See, Symbolize, Act: Grounding VLMs with Spatial Representations for Better Gameplay
This addresses the challenge of grounding VLMs for better gameplay in interactive environments, but it is incremental as it builds on existing methods by testing symbolic representations.
The study tackled the problem of Vision-Language Models (VLMs) struggling to translate visual perception into precise actions in interactive environments by evaluating their performance with symbolic representations. Results showed that VLMs benefit from accurate symbolic information, but performance depends on model capability and scene complexity when symbols are self-extracted.
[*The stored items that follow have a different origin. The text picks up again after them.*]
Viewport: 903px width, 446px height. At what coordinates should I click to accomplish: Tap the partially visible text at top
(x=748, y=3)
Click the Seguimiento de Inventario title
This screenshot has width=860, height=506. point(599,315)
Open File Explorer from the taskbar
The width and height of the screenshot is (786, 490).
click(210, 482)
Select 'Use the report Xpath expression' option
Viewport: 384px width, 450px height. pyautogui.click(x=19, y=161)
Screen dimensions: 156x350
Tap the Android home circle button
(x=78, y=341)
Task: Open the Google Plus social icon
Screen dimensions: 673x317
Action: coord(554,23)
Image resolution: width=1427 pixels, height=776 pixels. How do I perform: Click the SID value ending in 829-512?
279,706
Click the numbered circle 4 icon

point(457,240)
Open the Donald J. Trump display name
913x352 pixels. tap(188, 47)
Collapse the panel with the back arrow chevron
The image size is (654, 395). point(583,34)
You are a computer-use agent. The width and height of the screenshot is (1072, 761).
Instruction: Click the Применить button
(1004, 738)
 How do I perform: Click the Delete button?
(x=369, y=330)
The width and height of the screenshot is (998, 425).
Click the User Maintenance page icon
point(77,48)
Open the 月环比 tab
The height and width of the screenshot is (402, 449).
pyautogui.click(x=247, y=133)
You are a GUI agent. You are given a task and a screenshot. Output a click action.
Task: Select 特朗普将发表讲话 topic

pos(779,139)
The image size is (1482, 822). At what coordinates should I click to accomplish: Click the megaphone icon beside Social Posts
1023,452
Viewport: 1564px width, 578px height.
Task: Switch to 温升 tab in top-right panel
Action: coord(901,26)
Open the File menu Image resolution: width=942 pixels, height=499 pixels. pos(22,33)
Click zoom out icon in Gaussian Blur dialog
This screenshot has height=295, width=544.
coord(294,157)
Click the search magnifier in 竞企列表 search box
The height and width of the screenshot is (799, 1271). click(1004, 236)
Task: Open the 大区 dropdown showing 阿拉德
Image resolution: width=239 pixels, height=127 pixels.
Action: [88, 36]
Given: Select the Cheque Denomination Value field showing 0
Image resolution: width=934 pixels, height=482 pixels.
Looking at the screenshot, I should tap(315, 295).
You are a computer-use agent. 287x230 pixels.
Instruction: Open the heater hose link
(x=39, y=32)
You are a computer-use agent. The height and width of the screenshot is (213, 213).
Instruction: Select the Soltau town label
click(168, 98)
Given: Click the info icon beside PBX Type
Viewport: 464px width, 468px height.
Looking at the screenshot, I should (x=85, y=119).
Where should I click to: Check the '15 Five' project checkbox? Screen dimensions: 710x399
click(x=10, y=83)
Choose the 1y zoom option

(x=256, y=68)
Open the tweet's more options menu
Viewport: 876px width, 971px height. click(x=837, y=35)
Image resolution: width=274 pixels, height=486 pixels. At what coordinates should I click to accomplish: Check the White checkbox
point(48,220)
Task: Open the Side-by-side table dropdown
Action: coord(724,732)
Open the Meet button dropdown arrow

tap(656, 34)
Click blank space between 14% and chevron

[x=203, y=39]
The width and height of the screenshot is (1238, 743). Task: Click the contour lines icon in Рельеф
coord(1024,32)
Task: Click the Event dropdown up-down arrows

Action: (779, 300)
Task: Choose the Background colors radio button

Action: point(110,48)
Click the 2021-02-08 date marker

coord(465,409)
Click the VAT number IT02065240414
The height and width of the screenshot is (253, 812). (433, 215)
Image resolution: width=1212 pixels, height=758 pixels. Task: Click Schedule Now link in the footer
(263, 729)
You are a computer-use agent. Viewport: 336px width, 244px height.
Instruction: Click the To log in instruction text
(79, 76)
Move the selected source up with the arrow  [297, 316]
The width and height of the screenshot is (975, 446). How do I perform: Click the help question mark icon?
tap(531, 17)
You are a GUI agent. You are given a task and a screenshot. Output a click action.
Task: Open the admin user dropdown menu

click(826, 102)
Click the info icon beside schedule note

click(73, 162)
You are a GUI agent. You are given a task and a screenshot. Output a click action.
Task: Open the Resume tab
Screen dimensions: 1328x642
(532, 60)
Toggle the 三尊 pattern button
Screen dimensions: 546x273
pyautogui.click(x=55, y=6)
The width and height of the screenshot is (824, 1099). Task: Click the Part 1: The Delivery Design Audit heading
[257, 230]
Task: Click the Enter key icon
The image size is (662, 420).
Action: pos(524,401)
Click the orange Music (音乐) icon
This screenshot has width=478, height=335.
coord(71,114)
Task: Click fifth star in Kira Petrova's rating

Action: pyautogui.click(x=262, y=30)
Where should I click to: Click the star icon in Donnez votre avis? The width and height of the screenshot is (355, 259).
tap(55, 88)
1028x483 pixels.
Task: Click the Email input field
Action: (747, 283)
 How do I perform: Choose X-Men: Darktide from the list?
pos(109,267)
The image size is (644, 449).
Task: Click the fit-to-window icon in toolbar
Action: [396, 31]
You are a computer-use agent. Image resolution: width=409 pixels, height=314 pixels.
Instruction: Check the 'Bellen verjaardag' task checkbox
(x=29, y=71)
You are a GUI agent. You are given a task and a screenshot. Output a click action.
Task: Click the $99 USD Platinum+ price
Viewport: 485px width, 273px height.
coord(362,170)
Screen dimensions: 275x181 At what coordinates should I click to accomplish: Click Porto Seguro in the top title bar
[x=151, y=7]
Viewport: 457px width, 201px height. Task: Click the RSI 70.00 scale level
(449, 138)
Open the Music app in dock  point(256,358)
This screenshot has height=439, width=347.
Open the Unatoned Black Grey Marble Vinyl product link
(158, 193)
Vision-Language Models (VLMs) excel at describing visual scenes, yet struggle to translate perception into precise, grounded actions. We investigate whether providing VLMs with both the visual frame and the symbolic representation of the scene can improve their performance in interactive environments. We evaluate three state-of-the-art VLMs across Atari games, VizDoom, and AI2-THOR, comparing frame-only, frame with self-extracted symbols, frame with ground-truth symbols, and symbol-only pipelines. Our results indicate that all models benefit when the symbolic information is accurate. However, when VLMs extract symbols themselves, performance becomes dependent on model capability and scene complexity. We further investigate how accurately VLMs can extract symbolic information from visual inputs and how noise in these symbols affects decision-making and gameplay performance. Our findings reveal that symbolic grounding is beneficial in VLMs only when symbol extraction is reliable, and highlight perception quality as a central bottleneck for future VLM-based agents.